US Senator challenges Oculus Rift on data sharing policies and users’ privacy

By Shabana Arif, Monday, 11 April 2016 15:55 GMT

Senator Al Franken writes public letter to Oculus Rift and requests a response within the month.

senator al franken

United States Senator, Al Franken, has issued a public letter to Oculus rift in regard to their data policies and users’ privacy.

Writing to Oculus Rift CEO, Brendan Iribe, Al Franken asks some pertinent questions about the data the company is collecting, why it requires this information, and what it intends to do with it.

“In addition to collecting information provided by consumers, Oculus automatically collects information when the consumer uses Oculus’ services. Information about consumers physical movements and dimensions, as well as location data, can be shared with ‘other companies that are within the family of related companies that Oculus is a part of.’

“The company’s privacy statement also indicates that Oculus may share de-identified or aggregated data with others for any purpose. Furthermore, the information Oculus collects can be shared with third parties to directly market products to consumers on or off Oculus’ platform,” Franken begins, before asking how the collection of this data is necessary for Oculus to provide services, what other purposes the company has for gathering this information, who the data is shared with, and how long user communications are retained.

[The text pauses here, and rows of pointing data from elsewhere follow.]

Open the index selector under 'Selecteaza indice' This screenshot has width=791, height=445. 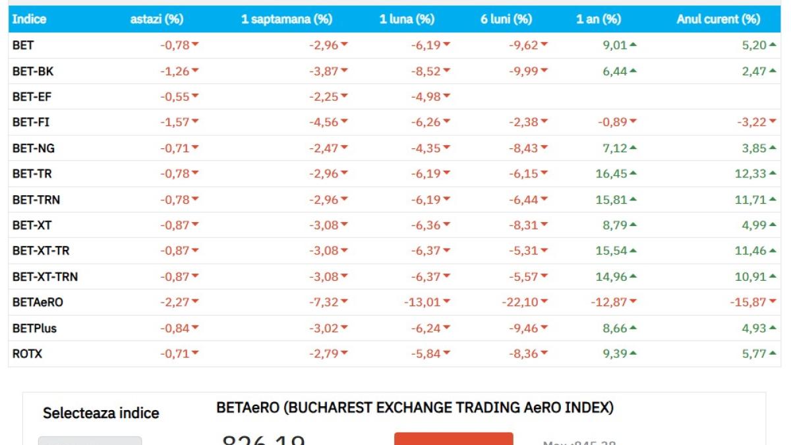pyautogui.click(x=90, y=440)
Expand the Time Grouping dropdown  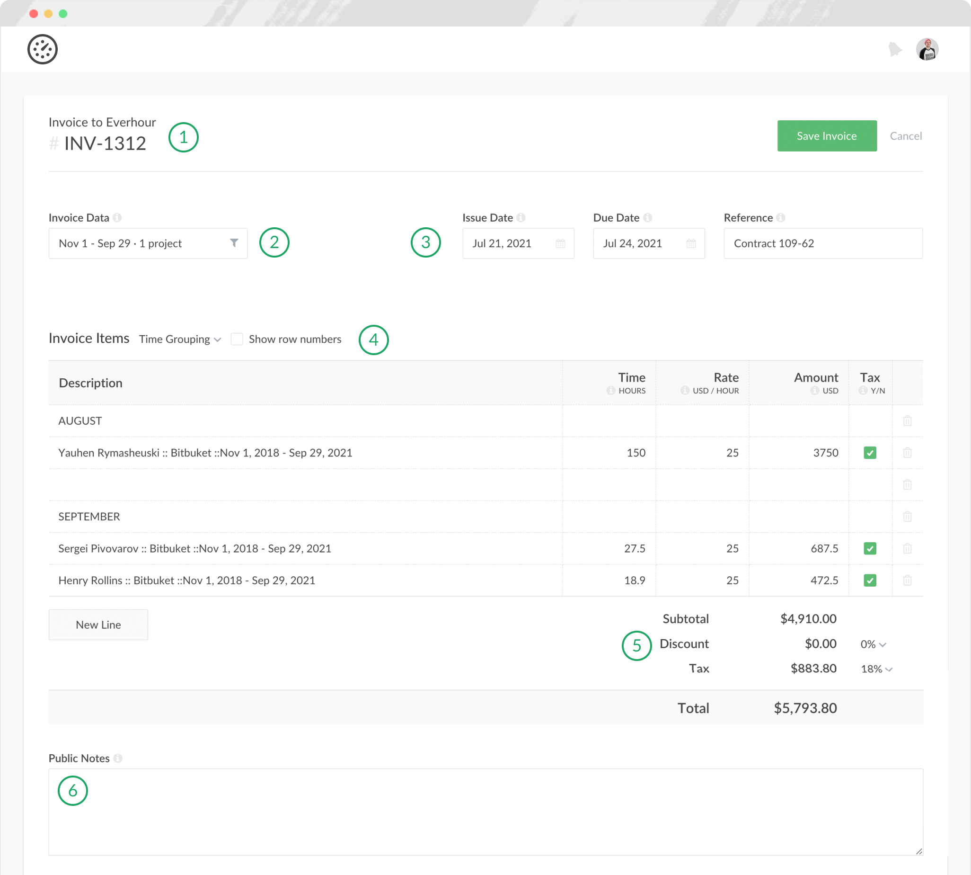[180, 339]
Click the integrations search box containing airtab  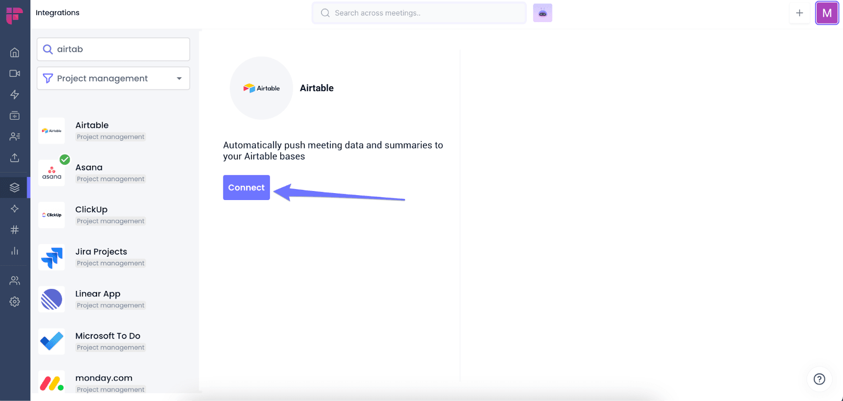tap(113, 49)
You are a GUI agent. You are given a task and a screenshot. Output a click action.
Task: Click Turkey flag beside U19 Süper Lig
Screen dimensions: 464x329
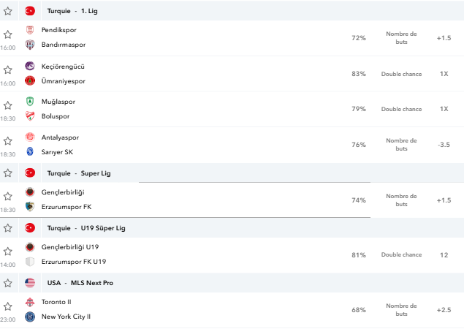coord(30,228)
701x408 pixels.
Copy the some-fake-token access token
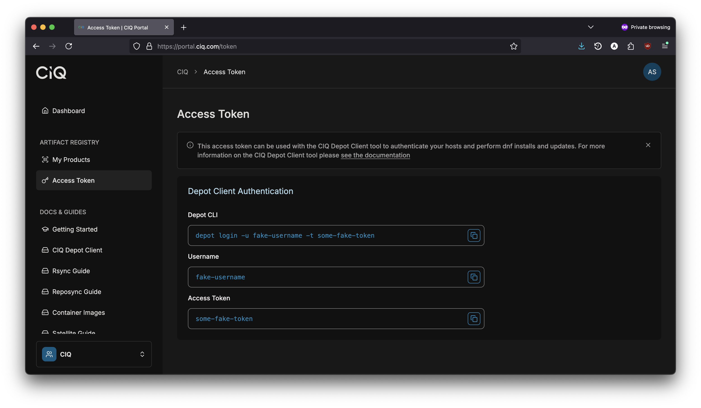[x=474, y=318]
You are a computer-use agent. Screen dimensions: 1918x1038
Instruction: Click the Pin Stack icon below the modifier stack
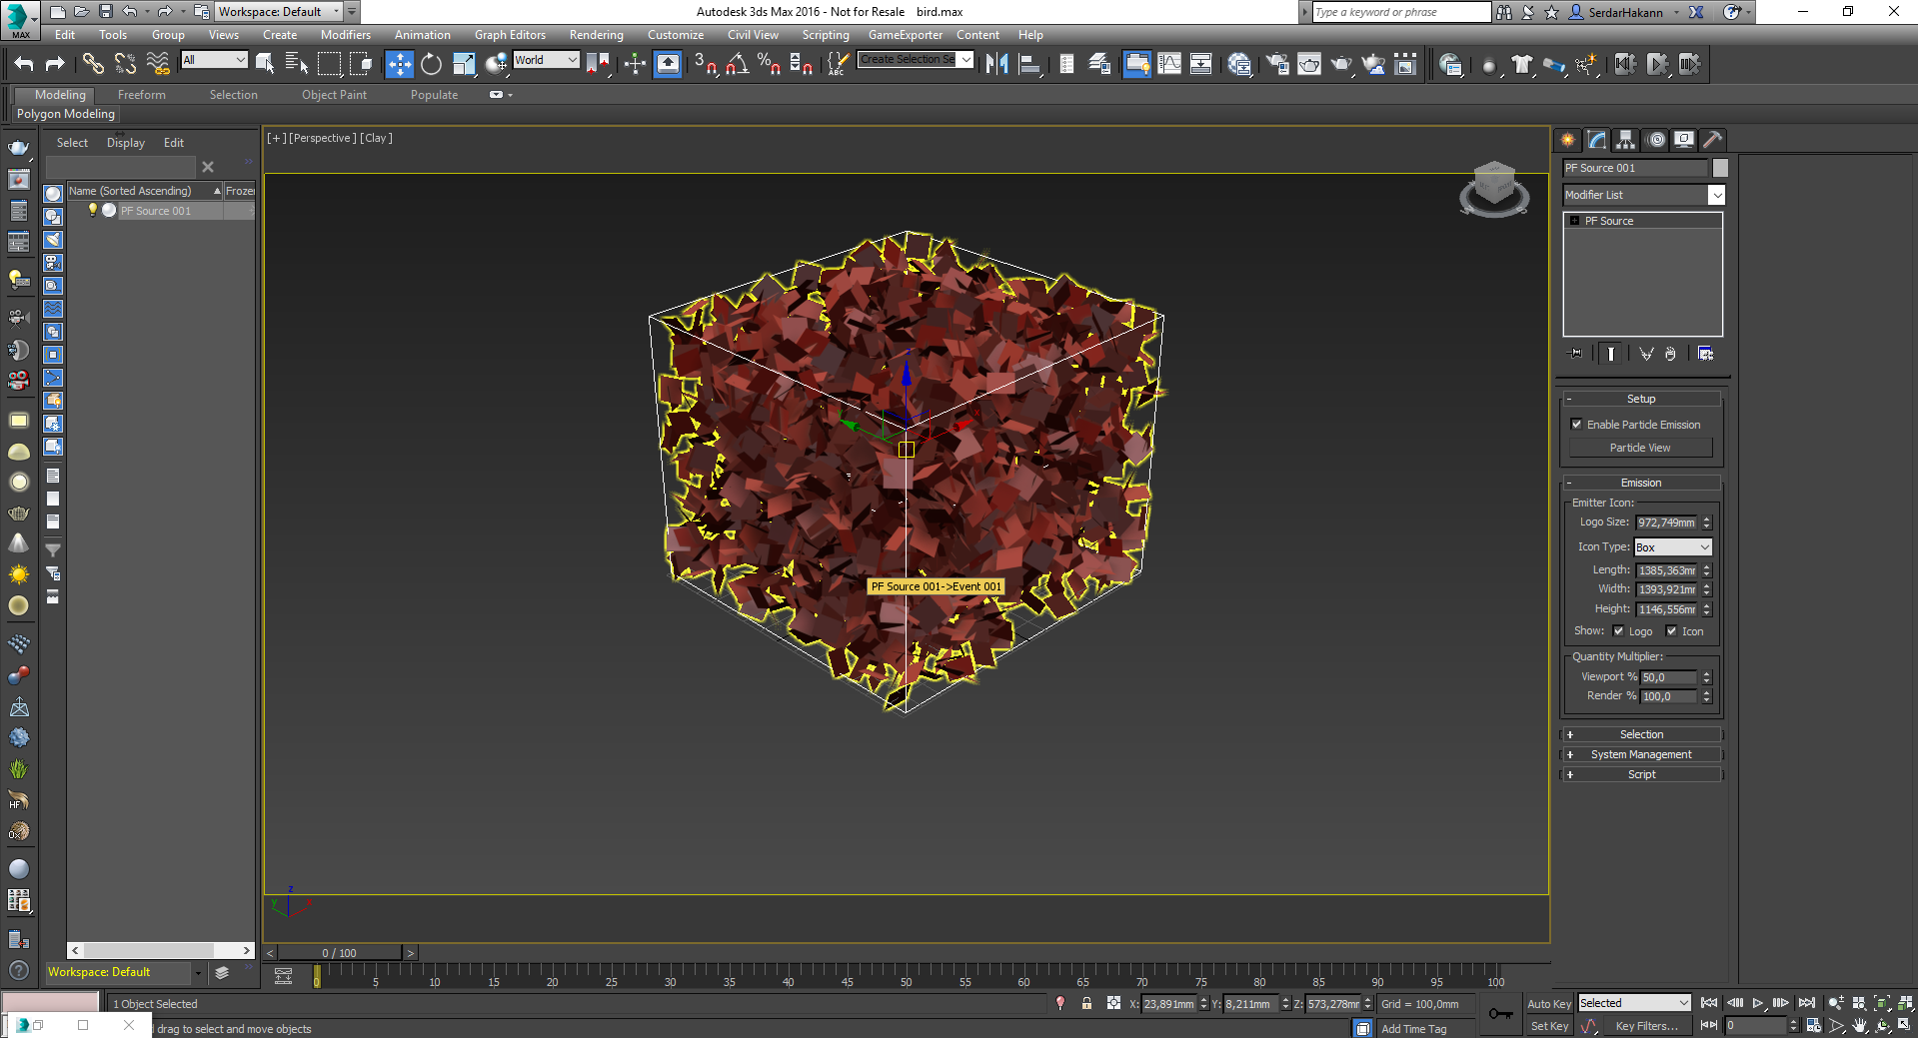click(x=1574, y=353)
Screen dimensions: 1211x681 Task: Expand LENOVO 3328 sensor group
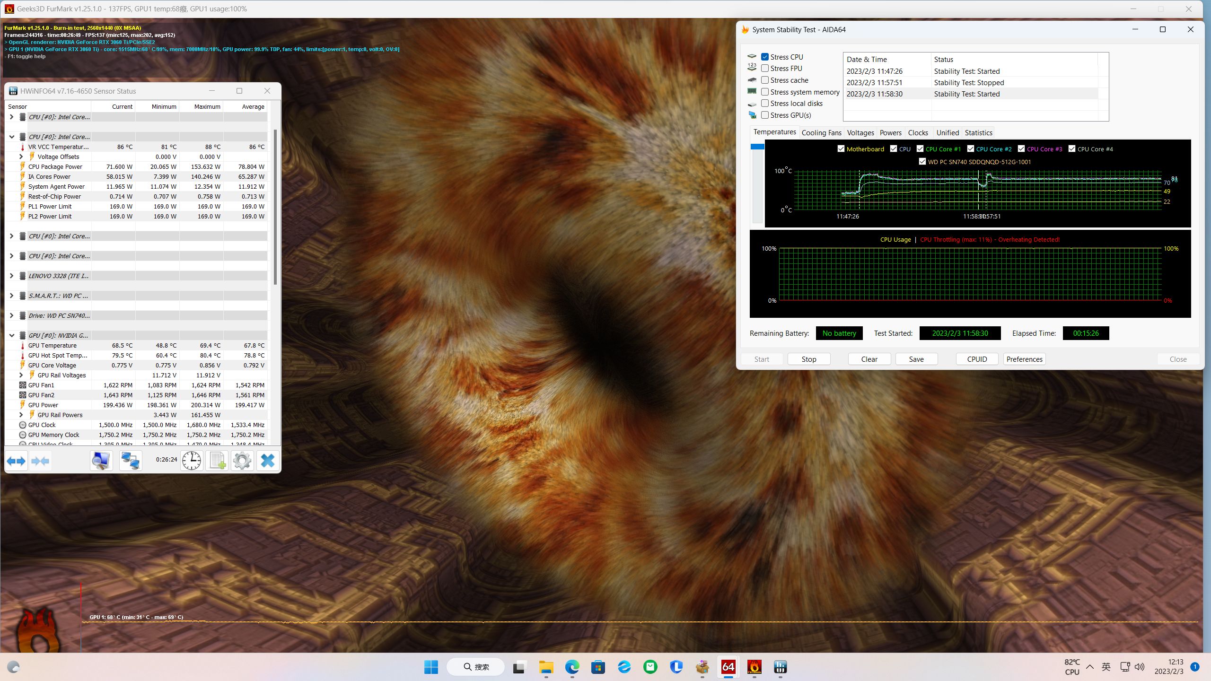click(12, 276)
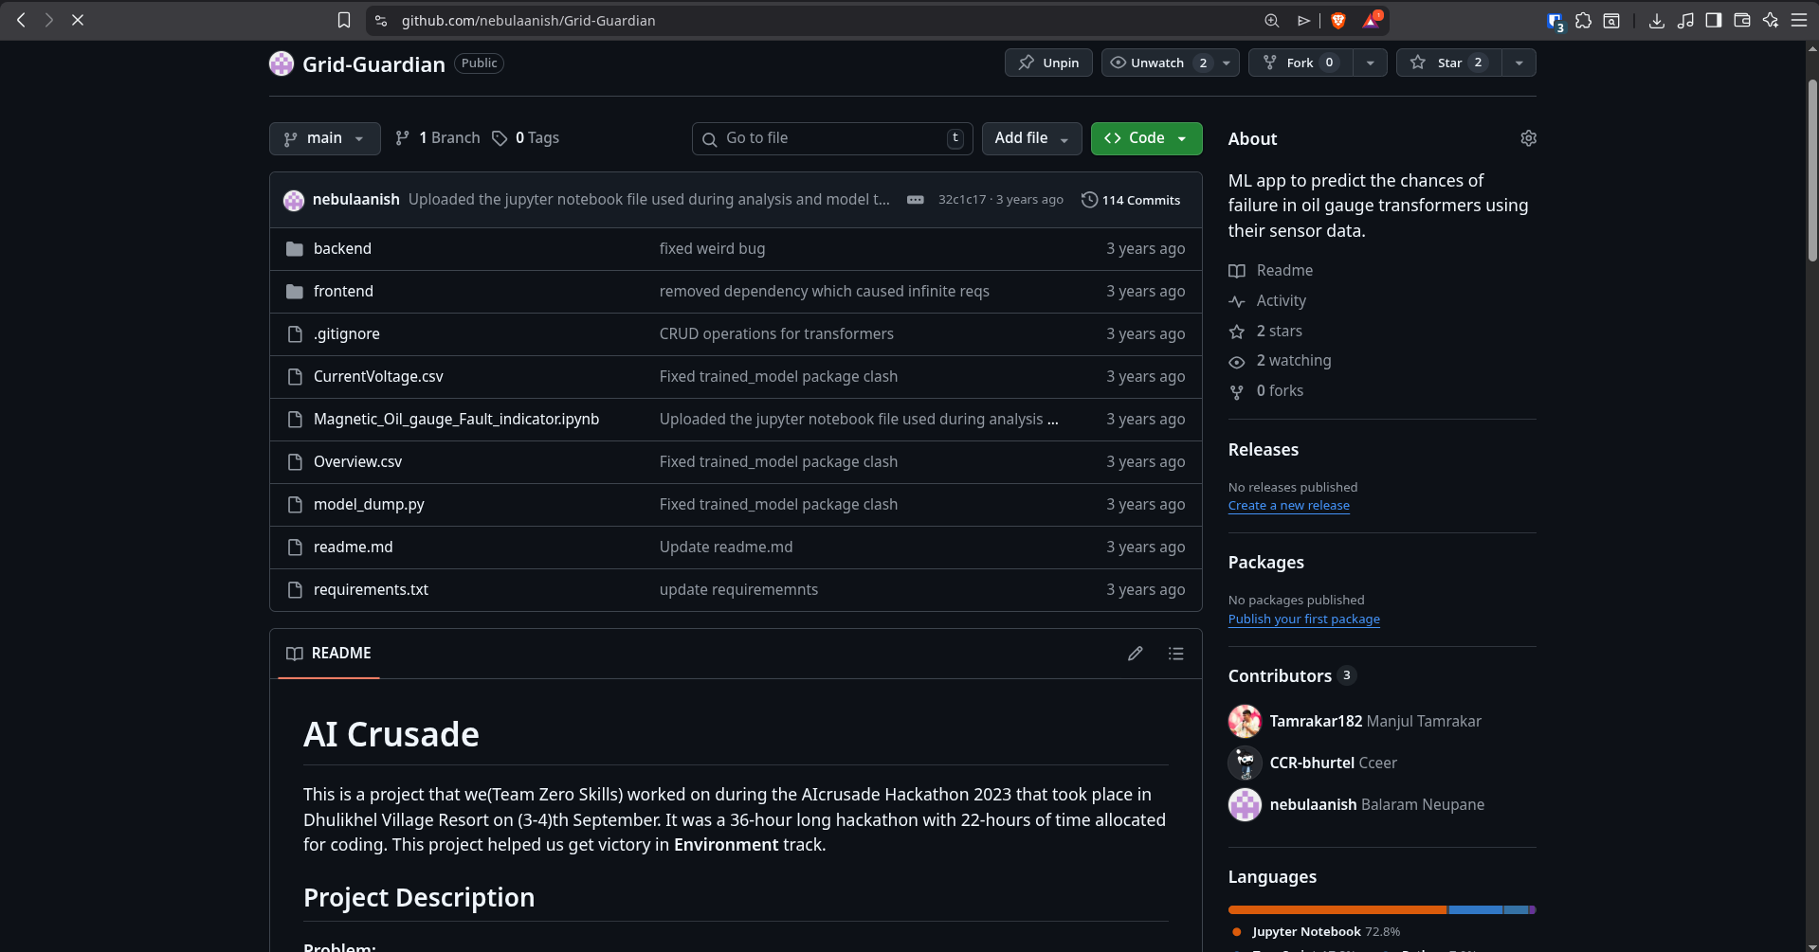This screenshot has width=1819, height=952.
Task: Click the About section settings gear icon
Action: (1528, 138)
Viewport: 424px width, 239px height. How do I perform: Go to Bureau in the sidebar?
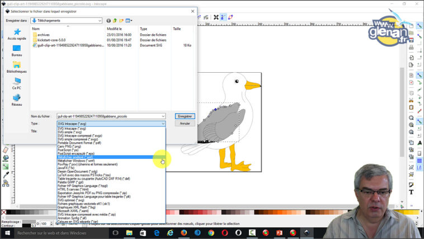[17, 51]

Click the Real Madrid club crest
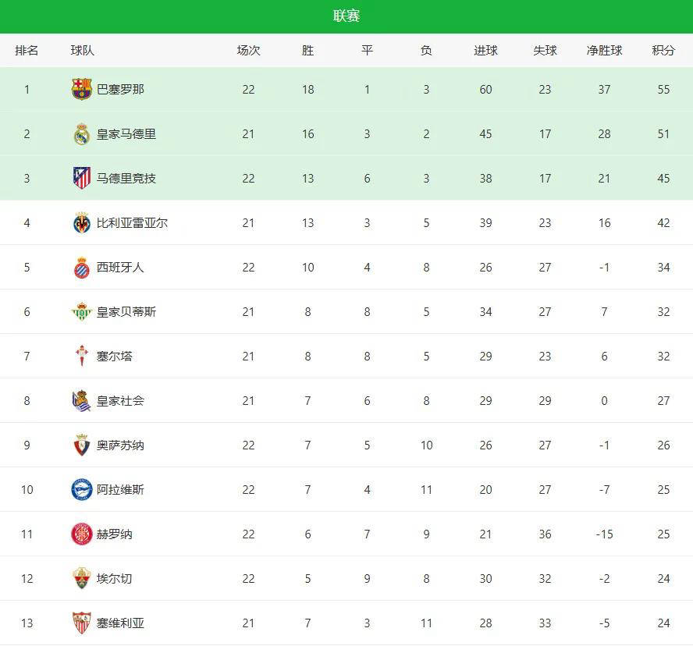click(81, 134)
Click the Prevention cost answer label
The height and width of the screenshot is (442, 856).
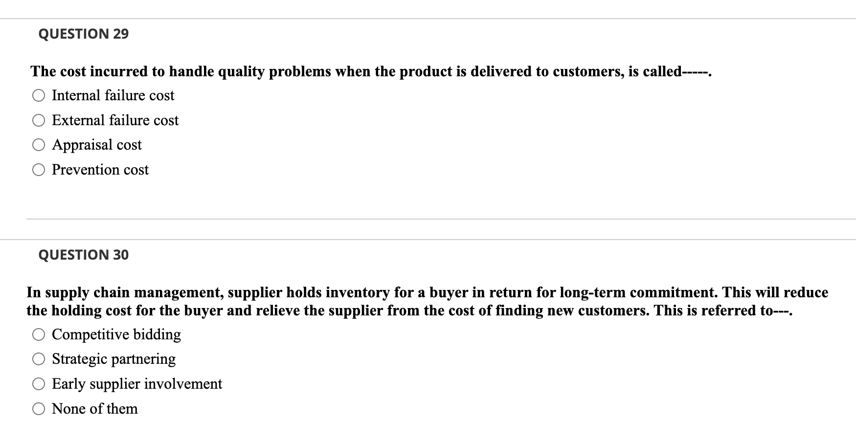[100, 170]
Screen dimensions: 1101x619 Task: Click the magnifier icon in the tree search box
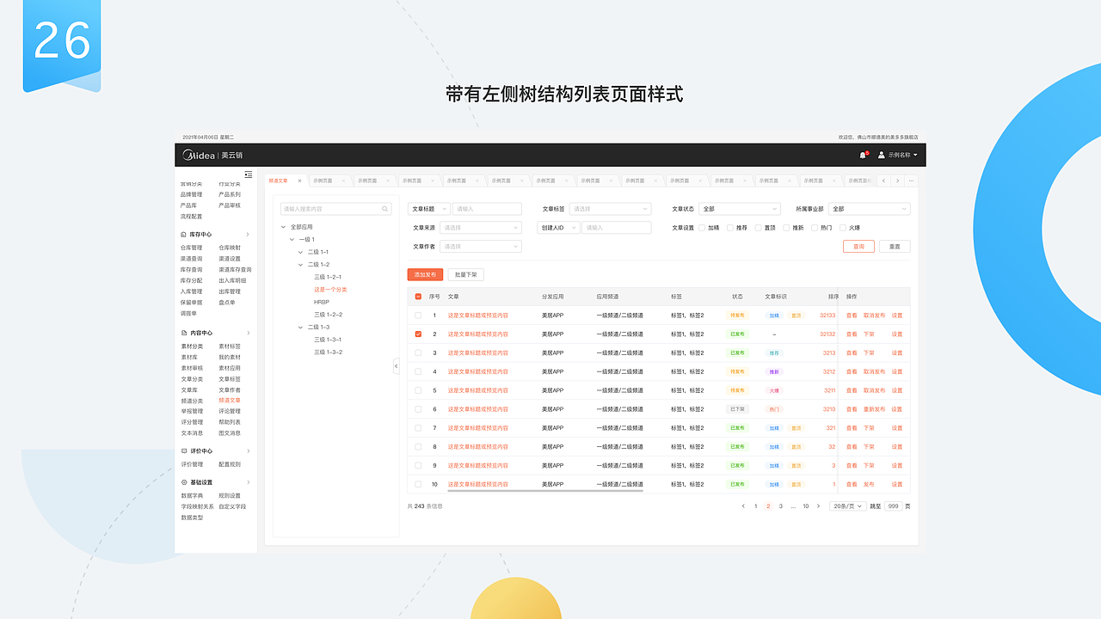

Franken had similar concerns when he contacted Google about what they do with data on schoolchildren, earlier this year.

In his letter he states, “I believe Americans have a fundamental right to privacy, and that right includes an individual’s access to information about what data are being collected about them, how the data are being treated, and with whom the data are being shared.”

Oculus have confirmed that they’ve received the letter. The senator has requested a response by May 13.

With our society’s lackadaisical attitude towards maintaining privacy and data sharing, it’s good to see companies being questioned about why they need to collect data of this kind as part of their terms of use and what they plan on doing with the information they collect.

We’ll keep an eye out for Oculus’ reply.